The big US internet technology companies protested loudly that the mass spying by the NSA on the people using their systems was done without their knowledge or consent. One could be excused for being skeptical of their claims of innocence and now a top lawyer for the NSA confirms our doubts, saying on Wednesday that Silicon Valley companies knew all along that the NSA was spying on their systems.
Rajesh De, the NSA general counsel, said all communications content and associated metadata harvested by the NSA under a 2008 surveillance law occurred with the knowledge of the companies – both for the internet collection program known as Prism and for the so-called “upstream” collection of communications moving across the internet.
Asked during a Wednesday hearing of the US governments institutional privacy watchdog if collection under the law, known as Section 702 or the Fisa Amendments Act, occurred with the “full knowledge and assistance of any company from which information is obtained,” De replied: “Yes.”
When the Guardian and the Washington Post broke the Prism story in June, thanks to documents leaked by whistleblower Edward Snowden, nearly all the companies listed as participating in the program – Yahoo, Apple, Google, Microsoft, Facebook and AOL – claimed they did not know about a surveillance practice described as giving NSA vast access to their customers’ data. Some, like Apple, said they had “never heard” the term Prism.
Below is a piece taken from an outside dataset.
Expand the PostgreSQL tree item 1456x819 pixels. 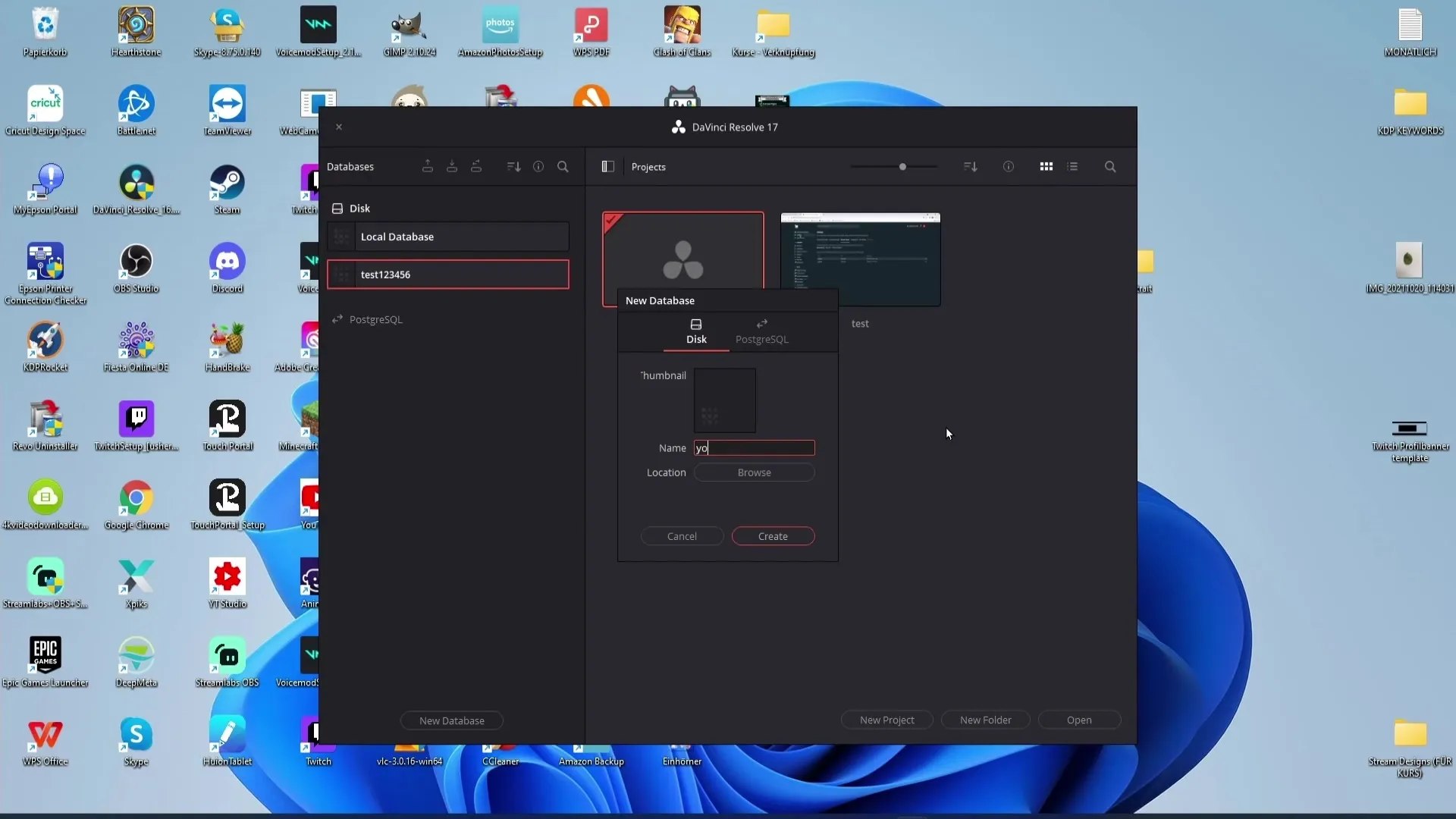coord(377,318)
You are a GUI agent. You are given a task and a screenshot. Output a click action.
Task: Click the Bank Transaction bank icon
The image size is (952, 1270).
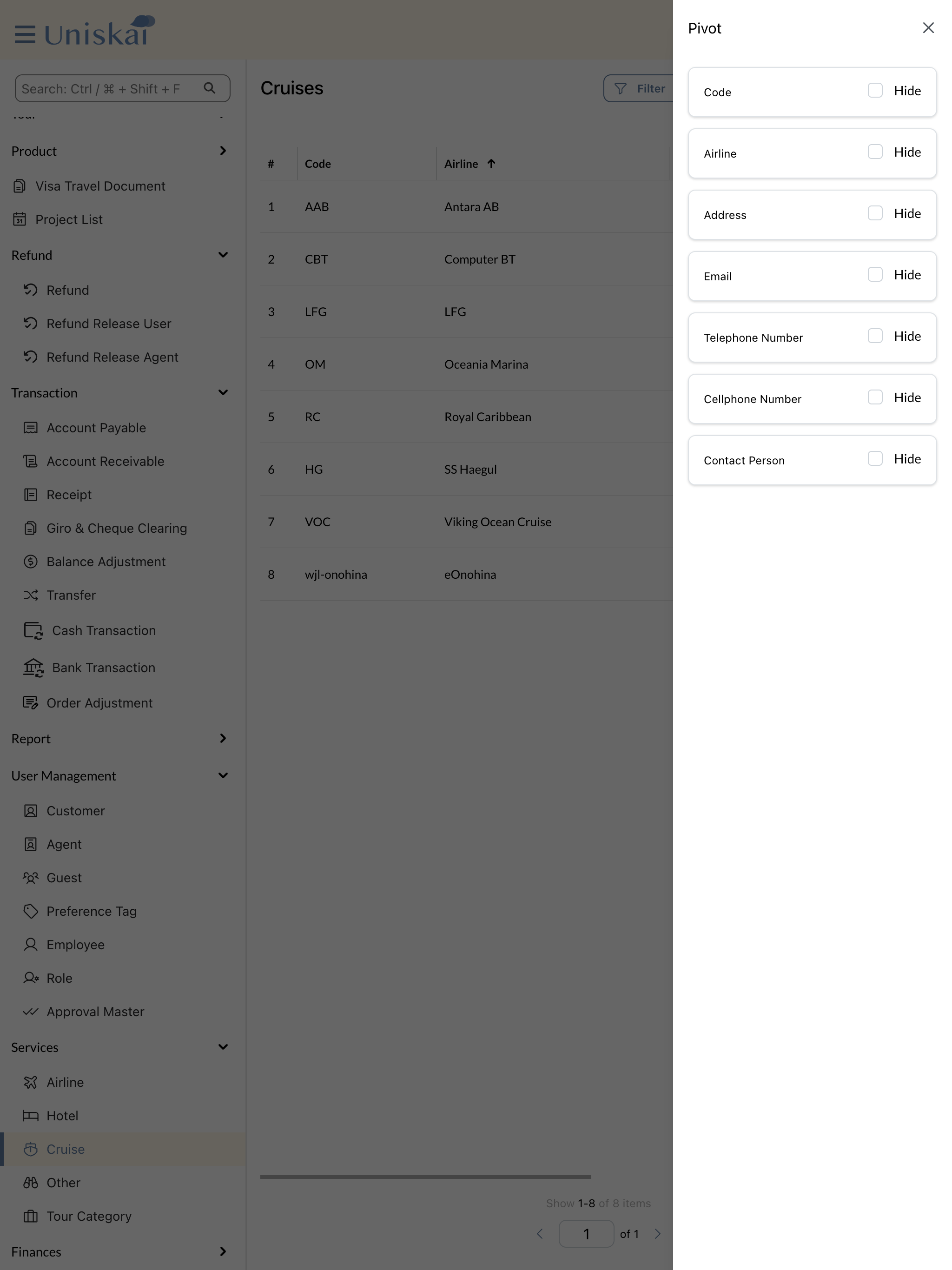click(x=33, y=668)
De explained: “Prism was an internal government term that as the result of leaks became the public term,” De said. “Collection under this program was a compulsory legal process, that any recipient company would receive.”
After the hearing, De added that service providers also know and receive legal compulsions surrounding NSA’s harvesting of communications data not from companies but directly in transit across the internet under 702 authority.
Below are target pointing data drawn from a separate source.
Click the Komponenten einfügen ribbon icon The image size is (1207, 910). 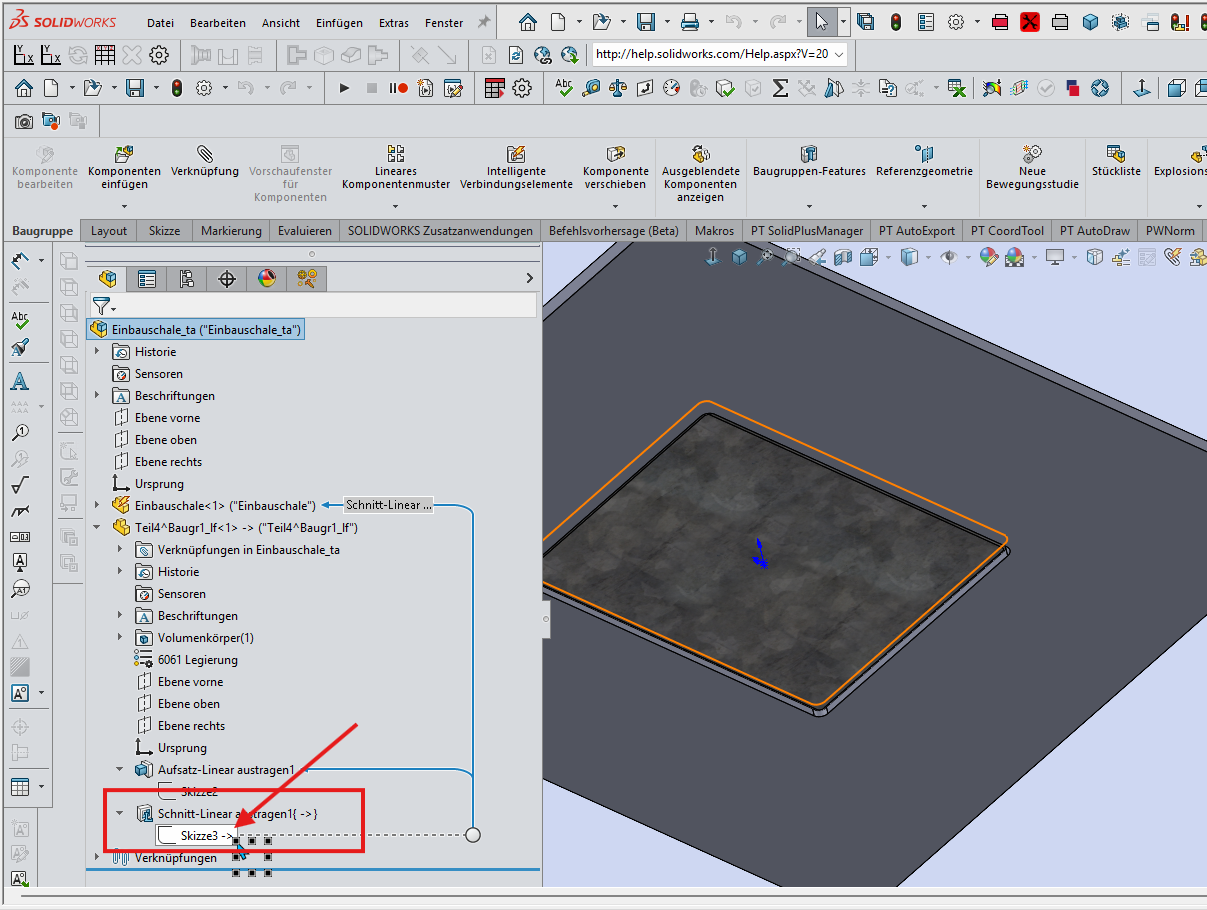pos(124,155)
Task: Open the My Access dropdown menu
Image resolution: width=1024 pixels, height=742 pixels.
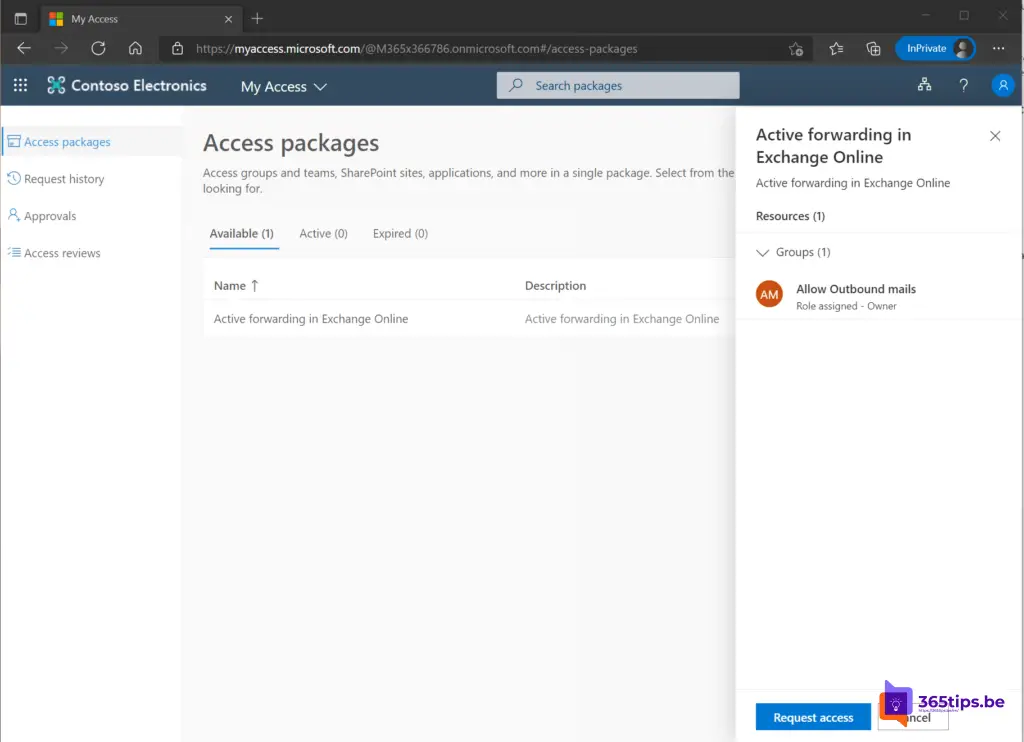Action: (x=284, y=87)
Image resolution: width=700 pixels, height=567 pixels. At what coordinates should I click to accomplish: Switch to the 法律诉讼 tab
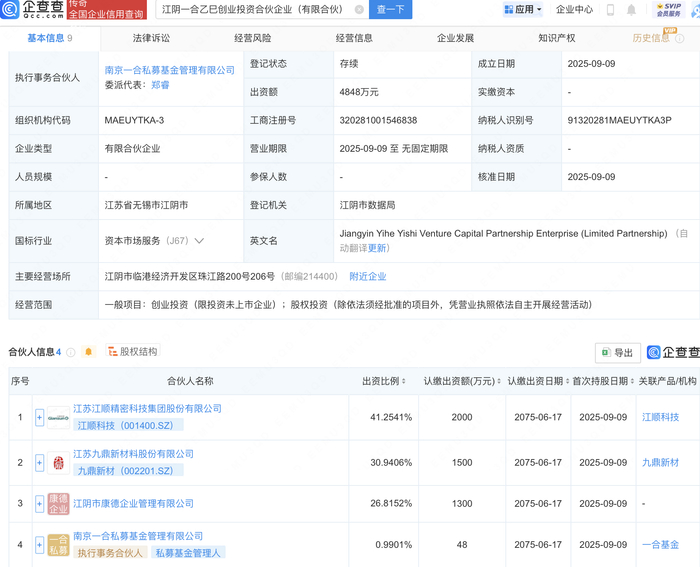coord(151,39)
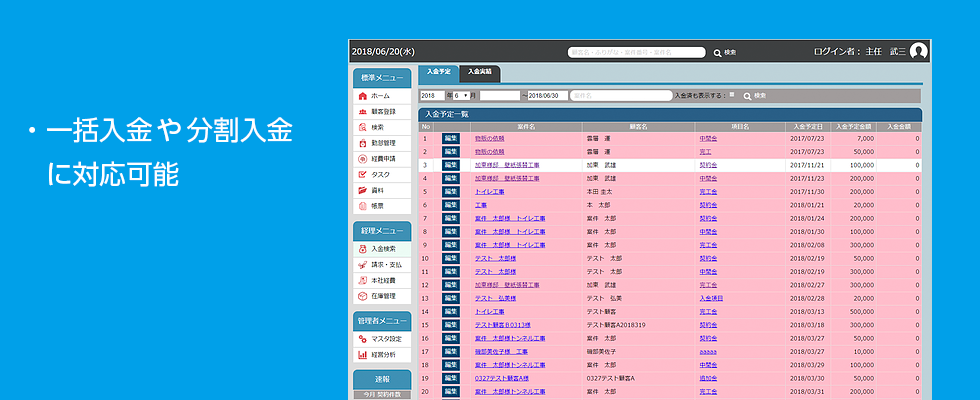Screen dimensions: 980x400
Task: Open 経営分析 chart icon in 管理者メニュー
Action: (363, 354)
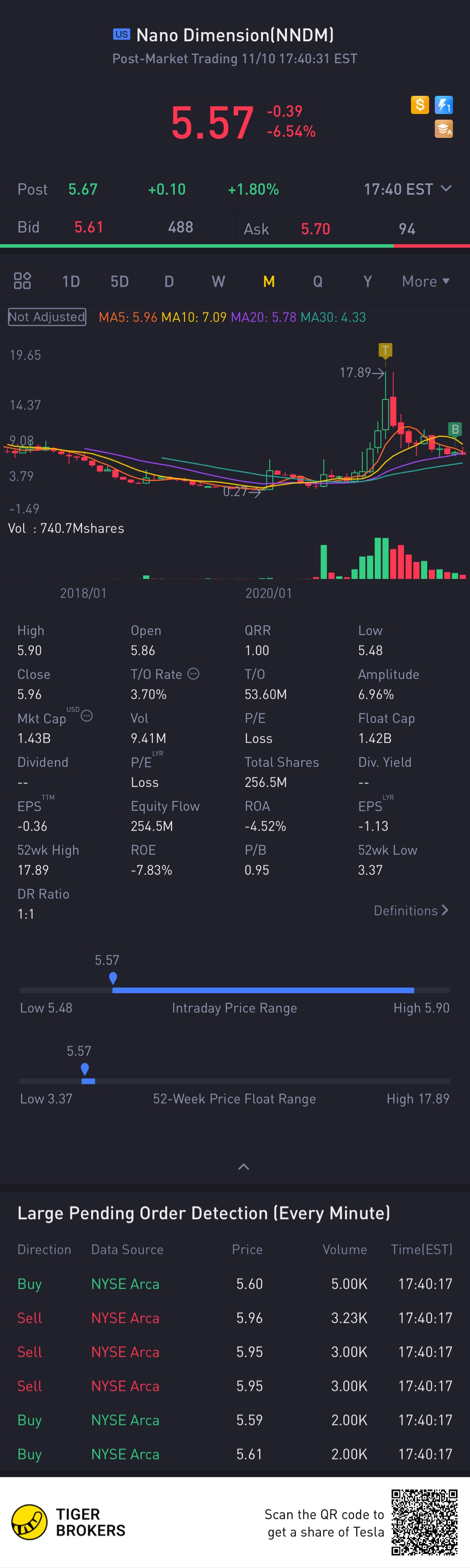Toggle the Not Adjusted price setting
470x1568 pixels.
point(47,316)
The disclosure of Prism resulted in a cataclysm in technology circles, with tech giants launching extensive PR campaigns to reassure their customers of data security and successfully pressing the Obama administration to allow them greater leeway to disclose the volume and type of data requests served to them by the government.
Last week, Facebook founder Mark Zuckerberg said he had called US president Barack Obama to voice concern about “the damage the government is creating for all our future.” There was no immediate response from the tech companies to De’s comments on Wednesday.
De’s comments directly contradicts what Google co-founder Larry Page said the same day:
Google co-founder Larry Page on Wednesday condemned US government snooping on the Internet as a threat to democracy.
“It is tremendously disappointing that the government sort of secretly did all this stuff and didn’t tell us,” Page said.
Google’s announcement the very next day that they have started to encrypt Gmail may be a sign that they are trying to repair the damage.
Google said Thursday its popular Gmail service would use encryption to thwart snooping, in the latest move by the tech sector reassuring customers following revelations about US surveillance programs.
“Your email is important to you, and making sure it stays safe and always available is important to us,” Gmail engineering security chief Nicolas Lidzborski said in a blog post.
“Starting today, Gmail will always use an encrypted HTTPS connection when you check or send email.
“Today’s change means that no one can listen in on your messages as they go back and forth between you and Gmail’s servers — no matter if you’re using public WiFi or logging in from your computer, phone or tablet.”
Google has already begun scrambling most of the traffic at its websites as technology firms grapple with moves by US intelligence agencies to spy on what people are doing and sharing online.
And similar moves have been announced by Yahoo, Microsoft and Facebook to use encryption that limits the ability of a third party to read messages or emails.
I am not enough of a tech expert to know if the measures taken by these companies are sufficient to thwart mass spying by the NSA. There of course remain the problems of the companies secretly providing backdoor access to the NSA by giving them the encryption keys, not to mention the fact that NIST weakened the standards by which these keys are generated in order to enable the NSA, when it could not gain backdoor aces, to break the encryption.
Influential world-wide web pioneers like Tim Berners-Lee have called for a bill of rights for the internet and the setting up of structures that would have fewer controls on the web. He has praised Edward Snowden for making his revelations, joining the growing number of tech people who see him as having performed a valuable service. This alliance is important because tech people, like Berners-Lee Snowden, are the backbone of the internet and the people who can serve as its watchdogs.
Snowden has endorsed Berners-Lee’s idea of creating some sort of equivalent of the Magna Carta for the internet.
Snowden also dropped some intriguing hints of what’s to come, saying that, “There are absolutely more revelations to come. Some of the most important reporting to be done is yet to come.”
He must be giving president Obama, James Clapper, Keith Alexander, and the rest of the spying gang sleepless nights, wondering what shoes are going to drop next. Serves them right.